◆ УСЛОВИЯ ЗАДАНИЯ
Пожалуйста, ответьте на вопросы по отрывку о работе Пушкина над «Русланом и Людмилой», приведенному ниже:
(а) Когда и где была написана большая часть поэмы?
(б) Какую поэму Пушкин намеревался писать в декабре 1815 года?
(в) Где Пушкин читал поэму песню за песнею?

◆ ВЫБРАННЫЙ ОТРЫВОК
—————
Теперь, в сельском уединении Михайловского, он как бы отдыхал душою от прошедшего и, совершенно оправившись в здоровье, снова занялся поэтическим трудом своим. Большая часть Руслана и Людмилы написана, если мы не ошибаемся, летом 1818 года, в Михайловском[268]
. Как известно, Пушкин начал это произведение ещё в Лицее, и говорят, какие-то стихи из Руслана и Людмилы долго сохранялись на стенах лицейского карцера. Из одного отрывка, уцелевшего от его лицейских мемуаров, оказывается, что ещё в декабре 1815 года он намеревался писать ироическую поэму: Игорь и Ольга. Г. Анненков высказывает предположение, что мысль такой поэмы внушена была Пушкину Жуковским, который в то время задумывал поэму Ольга, в подражание Вальтер-Скоттовой Деве Озера. Кажется, что это предположение может быть в равной степени отнесено и к Руслану и Людмиле. Вообще мысль о поэме, которая содержание своё заимствовала бы из древней Русской истории и русского быта, была в то время в большом ходу. Покойный граф Ударов советовал Жуковскому написать поэму из нашей истории; Батюшков публично вызывал его к тому[269]. Ещё гораздо раньше Жуковский действительно имел намерение приняться за поэму Владимир, о чём много говорили в то время[270]. Ещё в начале 1814 года в послании своём к Воейкову он набросал некоторые черты будущей поэмы. Развить их в большое и цельное произведение Жуковский, по всему вероятию, предоставил молодому другу своему.Осенью 1818 года Пушкин привёз в Петербург уже почти готовую поэму. По крайней мере вчерне она была, вероятно, вся написана. Оставался только труд окончательной отделки, которым и занялся он в последние месяцы этого года. Поэма быстро подвигалась к окончанию, и Пушкин прочитывал песню за песнею на вечерах у Жуковского.
—————
◆ СОБРАННЫЕ ДАННЫЕ

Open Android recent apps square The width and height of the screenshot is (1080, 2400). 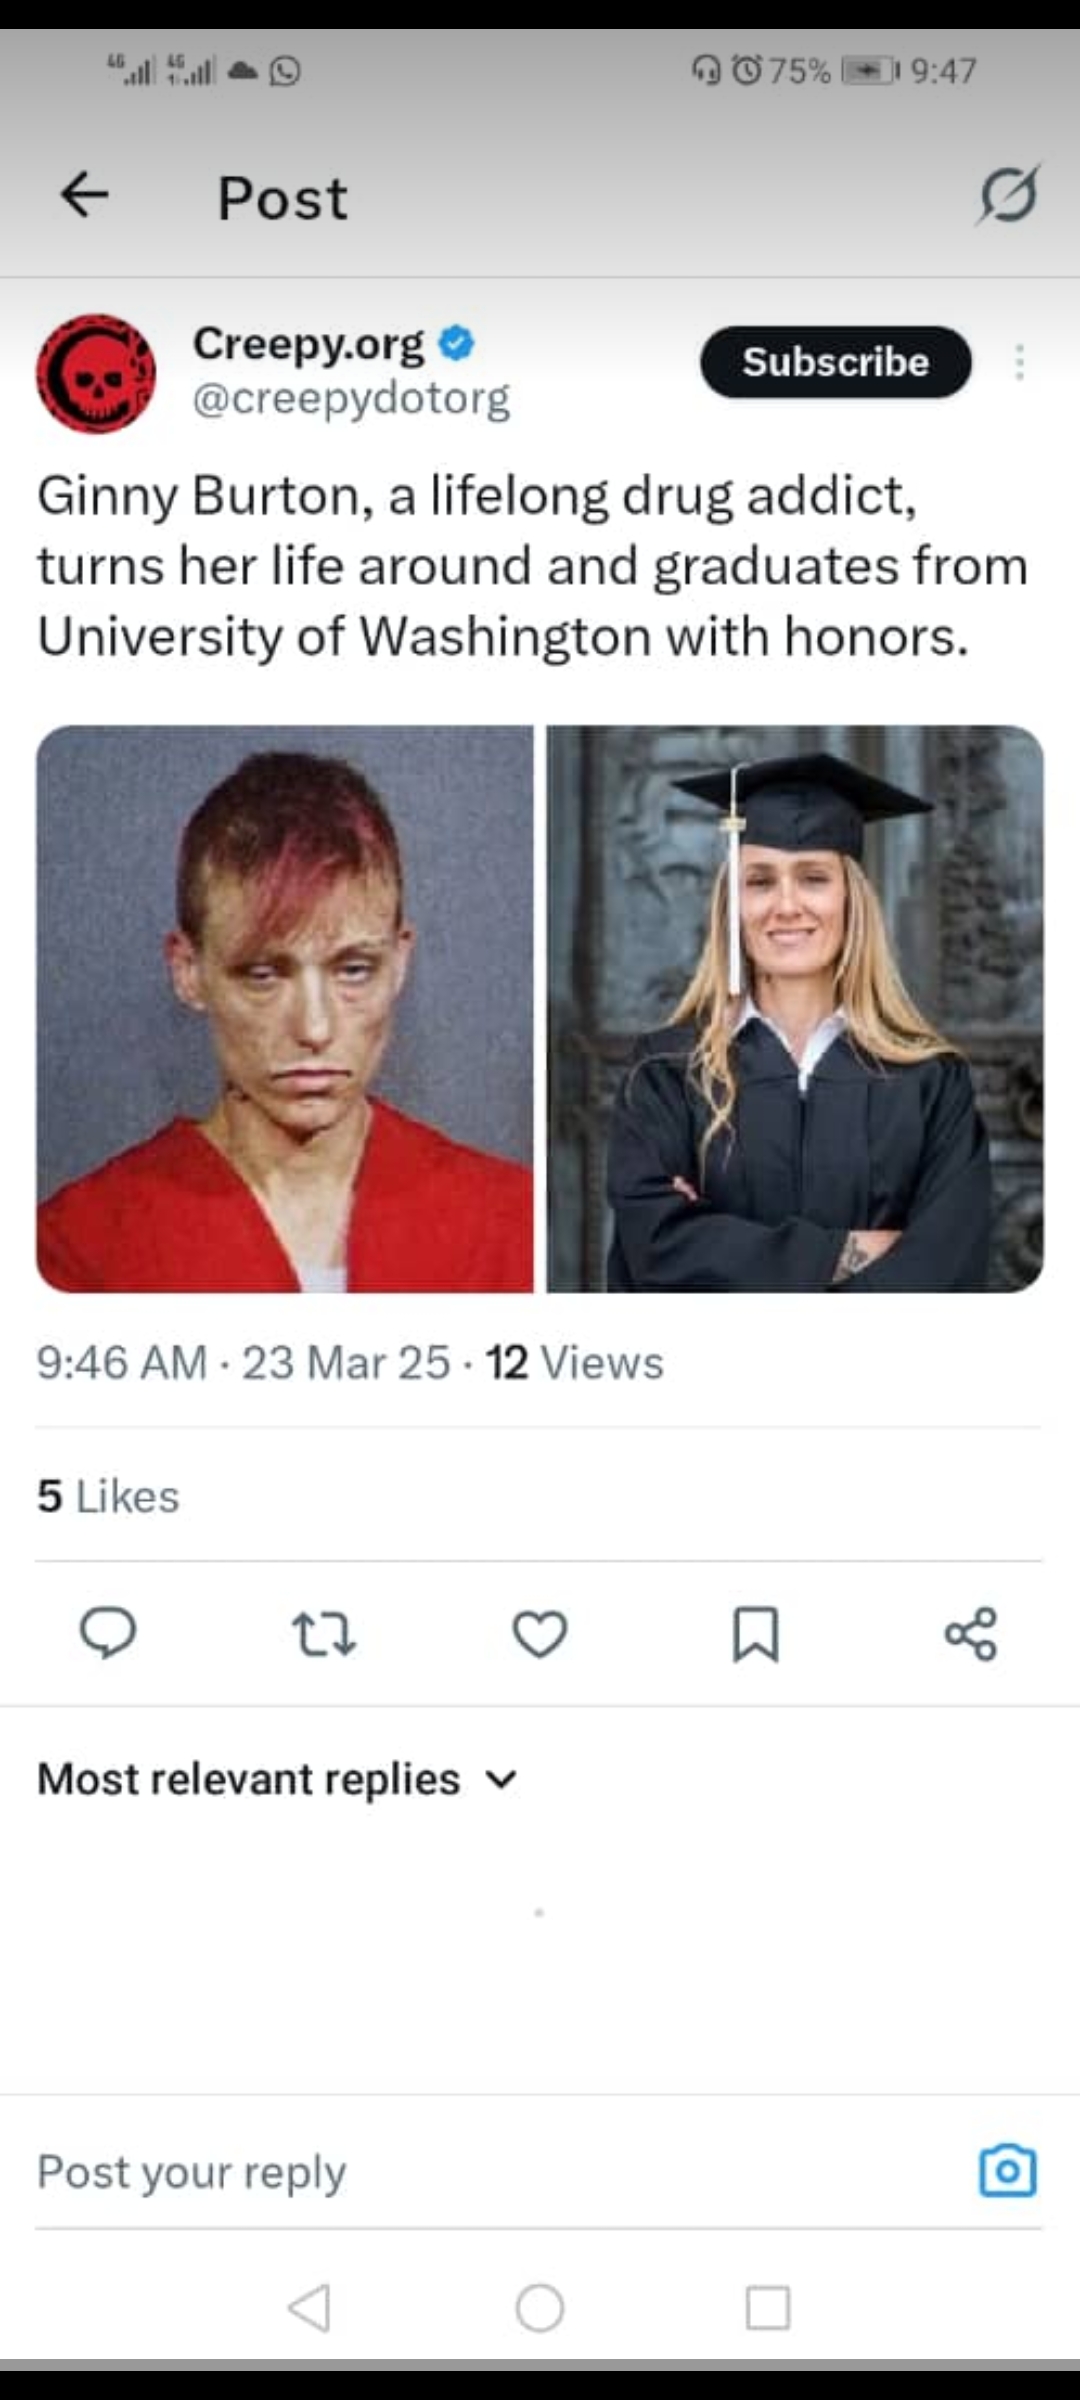click(x=768, y=2308)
—————
◆ РЕЗУЛЬТАТ
(а) Летом 1818 года, в Михайловском.
(б) Ироическую поэму «Игорь и Ольга».
(в) На вечерах у Жуковского.